There is a common perception that ISPs monitor subscribers’ online activities and collect personal information which they may hand over to third parties including the South African Police Service (SAPS). This is not, however, an accurate reflection of how ISPs in SA operate, according to the Internet Service Providers’ Association (ISPA).
Firstly, ISPs – like everyone else – are bound by the provisions of the Protection of Personal Information Act. They are required to ensure that any collection and processing of personal information is lawfully done in accordance with POPIA’s provisions.
Secondly, under the Cybercrimes Act and other legislation, ISPs are not required to actively monitor the data which they transmit or store or to actively seek facts or circumstances indicating an unlawful activity.
In other words, ISPs are not required by law to police their networks and services. Further, under interception and monitoring legislation ISPs are prohibited from monitoring and intercepting subscriber communications in the absence of a lawful justification.
A third consideration is that the interaction between ISPs and law enforcement agencies (LEAs) is heavily regulated and ISPA members receive training and support to ensure subscriber personal information is not released to a LEA other than where a lawful request has been made.
Importantly, ISPs are required by law to collect and store customer information (e.g. through the RICA customer registration process) and to make this available to LEAs where lawfully requested to do so.
This is very different from collecting and storing customer communications, which is not done: ISPs are generally not, in practice, required to assist LEAs with monitoring and intercepting client communications.
In the digital age people increasingly live their lives online and ISPs – which provide a gateway to the internet – are becoming more and more useful to government and LEAs in combating and prosecuting illegal and unlawful conduct in the real world.

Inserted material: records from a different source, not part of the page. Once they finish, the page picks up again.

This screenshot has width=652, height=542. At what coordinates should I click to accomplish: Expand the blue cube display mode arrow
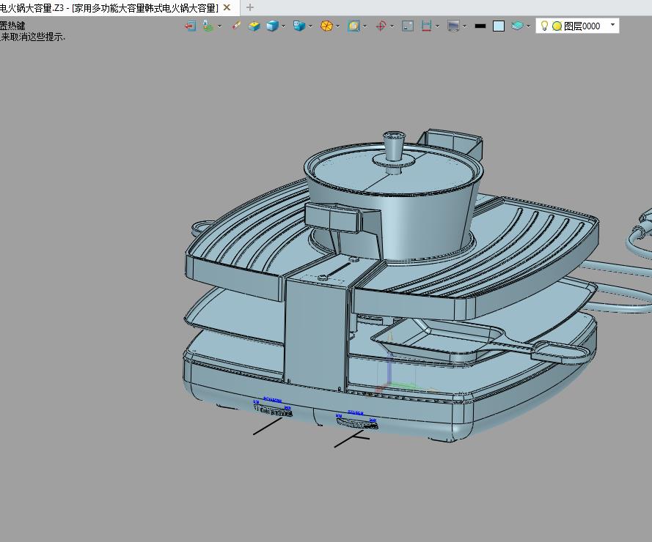pyautogui.click(x=283, y=26)
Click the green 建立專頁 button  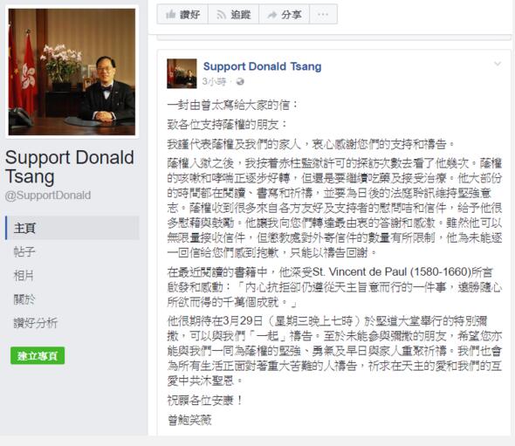38,356
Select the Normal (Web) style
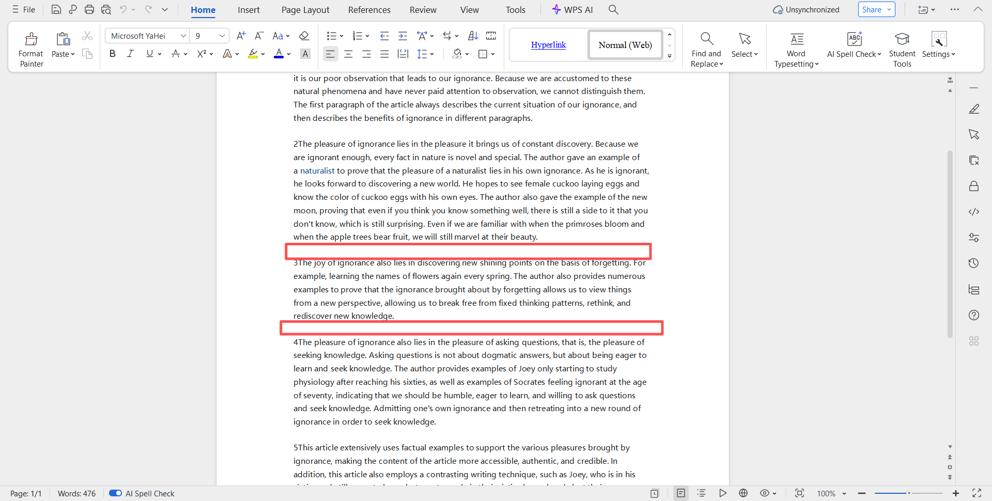 (625, 45)
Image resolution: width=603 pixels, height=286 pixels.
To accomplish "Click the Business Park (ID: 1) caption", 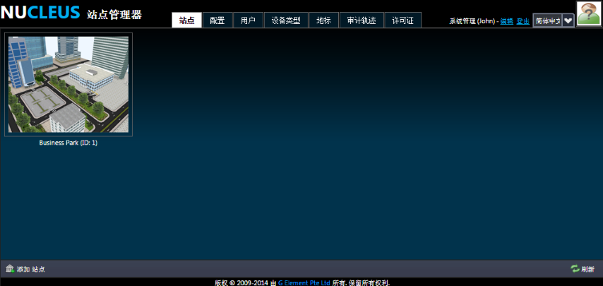I will click(x=68, y=143).
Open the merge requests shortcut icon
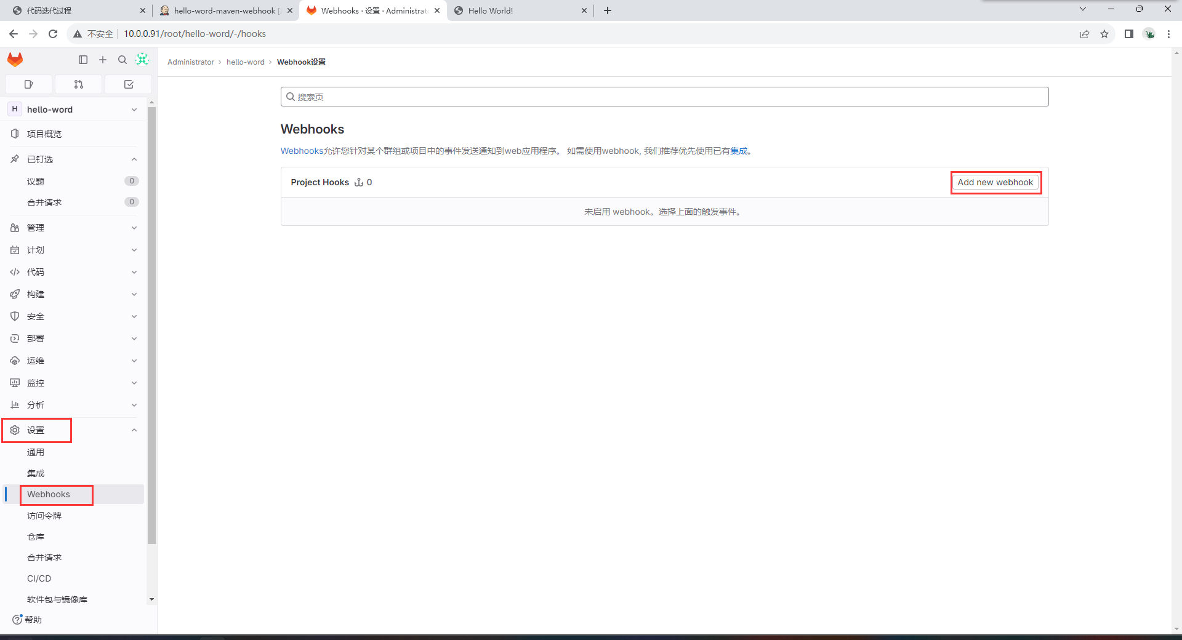Image resolution: width=1182 pixels, height=640 pixels. tap(79, 84)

An example is the role played by ISPs in addressing gender-based violence in SA. Recent amendments to the Domestic Violence Act require ISPs to take down online material forming part of the domestic violence and to provide information about alleged perpetrators.
Similarly ISPs are obliged to provide information to the courts about people alleged to be guilty of harassment or defaulting on maintenance payments.
One area of concern for ISPA is overlapping reporting requirements where some criminal conduct is required to be reported to both SAPS and the Film and Publication Board (FPB). This is being addressed with the Department of Justice and the FPB.